The face of shopping has certainly changed a lot since the internet has become commonplace in our homes. What used to be a mad dash to the high street on a Saturday morning can now be done from your couch at any time of the day. We look at one of the men behind the phenomenon of online shopping.
There’s something alluring about a successful entrepreneur who wasn’t always a hard worker. Perhaps it’s because it makes the lazier of us feel we might still hit the jackpot of success. Yes, it’s true that Mark Zuckerberg dropped out of Harvard, but it’s important to remember that he got into Harvard in the first place.
Nick Robertson, co-founder of ASOS.com, may not have dropped out of college, but he does describe his university experience as “diabolical” after getting very poor results at an elite educational institution. As the incomparable Austin Reed as Nick’s great grandfather, it may seem like all things sartorial run in Robertson’s blood, but it took him a while to fulfil his destiny in the world of fashion. After his performance at school left something to be desired, he spent some time on the slopes, skiing and not doing much else. Eventually, at the age of 20, he followed his father into the world of advertising, taking up a post at Young & Rubicam in 1987 as a media buyer, where he stayed for nearly four years. He left for a brief stint at Young & Rubicam’s main competition; Nick decided he was better off working for himself.
In 1996, Nick teamed up with Quentin Griffiths and formed Entertainment Marketing, an advertising agency that brought product placement to the forefront of sales tactics, placing well-known brands in TV shows.
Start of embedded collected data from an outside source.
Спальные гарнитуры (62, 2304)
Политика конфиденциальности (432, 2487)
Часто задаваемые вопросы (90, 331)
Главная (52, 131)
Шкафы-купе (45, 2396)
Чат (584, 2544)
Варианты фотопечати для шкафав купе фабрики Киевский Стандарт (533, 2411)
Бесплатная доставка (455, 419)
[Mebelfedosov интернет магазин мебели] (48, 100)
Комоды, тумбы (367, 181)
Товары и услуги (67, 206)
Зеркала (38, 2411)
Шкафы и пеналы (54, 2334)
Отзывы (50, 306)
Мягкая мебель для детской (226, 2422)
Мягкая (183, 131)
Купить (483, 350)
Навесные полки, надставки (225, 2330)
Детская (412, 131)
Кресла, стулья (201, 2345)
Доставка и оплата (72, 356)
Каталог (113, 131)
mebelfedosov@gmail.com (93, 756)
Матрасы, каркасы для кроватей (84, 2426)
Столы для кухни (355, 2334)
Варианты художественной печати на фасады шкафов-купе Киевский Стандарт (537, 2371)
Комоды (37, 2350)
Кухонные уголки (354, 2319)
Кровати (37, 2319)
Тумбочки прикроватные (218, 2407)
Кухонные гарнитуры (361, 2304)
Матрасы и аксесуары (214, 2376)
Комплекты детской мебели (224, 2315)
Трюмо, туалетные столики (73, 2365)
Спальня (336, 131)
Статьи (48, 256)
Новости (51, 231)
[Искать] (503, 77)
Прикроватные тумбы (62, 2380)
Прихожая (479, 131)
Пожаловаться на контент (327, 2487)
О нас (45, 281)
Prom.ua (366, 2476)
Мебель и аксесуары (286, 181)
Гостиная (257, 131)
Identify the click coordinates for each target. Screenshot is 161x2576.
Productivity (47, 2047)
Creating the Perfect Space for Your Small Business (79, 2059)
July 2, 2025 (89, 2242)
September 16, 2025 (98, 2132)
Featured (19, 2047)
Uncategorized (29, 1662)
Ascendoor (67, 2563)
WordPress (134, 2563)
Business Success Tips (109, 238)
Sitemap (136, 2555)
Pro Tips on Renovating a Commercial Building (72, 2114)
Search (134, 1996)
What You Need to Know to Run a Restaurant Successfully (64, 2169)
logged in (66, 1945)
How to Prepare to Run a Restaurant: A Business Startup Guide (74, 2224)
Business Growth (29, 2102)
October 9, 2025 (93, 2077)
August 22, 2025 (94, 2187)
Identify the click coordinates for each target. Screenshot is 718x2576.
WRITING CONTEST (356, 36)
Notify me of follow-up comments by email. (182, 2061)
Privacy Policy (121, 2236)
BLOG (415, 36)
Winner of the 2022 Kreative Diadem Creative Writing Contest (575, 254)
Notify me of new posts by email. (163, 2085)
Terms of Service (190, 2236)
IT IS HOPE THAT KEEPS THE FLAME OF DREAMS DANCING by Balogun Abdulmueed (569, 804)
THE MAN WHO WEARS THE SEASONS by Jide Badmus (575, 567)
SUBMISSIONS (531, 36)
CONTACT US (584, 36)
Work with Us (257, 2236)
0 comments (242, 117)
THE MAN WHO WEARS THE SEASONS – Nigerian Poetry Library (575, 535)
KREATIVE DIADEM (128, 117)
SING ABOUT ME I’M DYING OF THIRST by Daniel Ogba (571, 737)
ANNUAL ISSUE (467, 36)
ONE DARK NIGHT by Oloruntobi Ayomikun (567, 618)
Pretty soon they were attracting big brands such as Carlsberg, Coca-Cola and Ford. Product placement is where the idea for ASOS was born, or as it was called then, As Seen On Screen.
“We read a stat back in 1999 that when the programme Friends aired,” says Nick. “NBC got 4,000 calls about some standard lamp in one of their apartments asking where it could be purchased. So that was the real idea behind the business. Anything that gets exposure in a film or TV programme creates desire among the public, so we based the shop around that.” Starting with products from the screen, it was only later that As Seen On Screen started in the world of fashion. The ASOS chapter in the book How 25 Good Ideas Became Spectacular Digital Businesses by Georgina Kate-Adams, published by Crimson Publishing, says it best:
Leaving Entertainment Marketing behind, Nick and Quentin launched As Seen On Screen online in June 2000, just after the dot-com bubble had burst. With the good fortune of having entrepreneurial families who were willing to back the venture, the pair raised a total of £2.4m in start-up capital and purchased a variety of celebrity-linked products to launch the business. Although the full extent of the comedown from the dot-com boom was yet to become apparent, launching an online business in the mid-2000s was still a risky business.
Yet the co-founders were undeterred. “It was always going to be an online business, because of the amount of products that came up after being on TV. It needed to serve that function,” Nick says, highlighting the wide reach and fast turnover of e-commerce. One of their first hires was buyer Lorri Penn, whom they scouted from Arcadia – Sir Philip Green’s umbrella retail group, which includes Topshop and Dorothy Perkins. She believed deeply in the potential of focusing the business on fashion (rather than furniture and other goods) – and they trusted her judgement. “It wasn’t until our first buyer came in, who was a fashion buyer, that we were pushed in that direction,” Nick says.
“Fashion is where we got the most returns for the business. Rather than saying ‘here’s a standard top’, we could say ‘here’s a top that Jennifer Aniston wore in Friends.” The founders acknowledged customer demand, and shifted As Seen On Screen from a website for odd celebrity-linked products to a focused haven of fast fashion. Targeted initially at 18 – 24-year-olds wishing to ‘steal’ an icon’s style, the company homed in on the popularity of starlets such as Kate Moss and Sienna Miller, selling replicas of their most-touted ensembles using smaller designers to supply the products. It was the right formula, and, with some strategic PR and affiliates, sales started to grow. In 2001, As Seen On Screen reached sales of £250,000. ASOS as we know it today was beginning to take shape.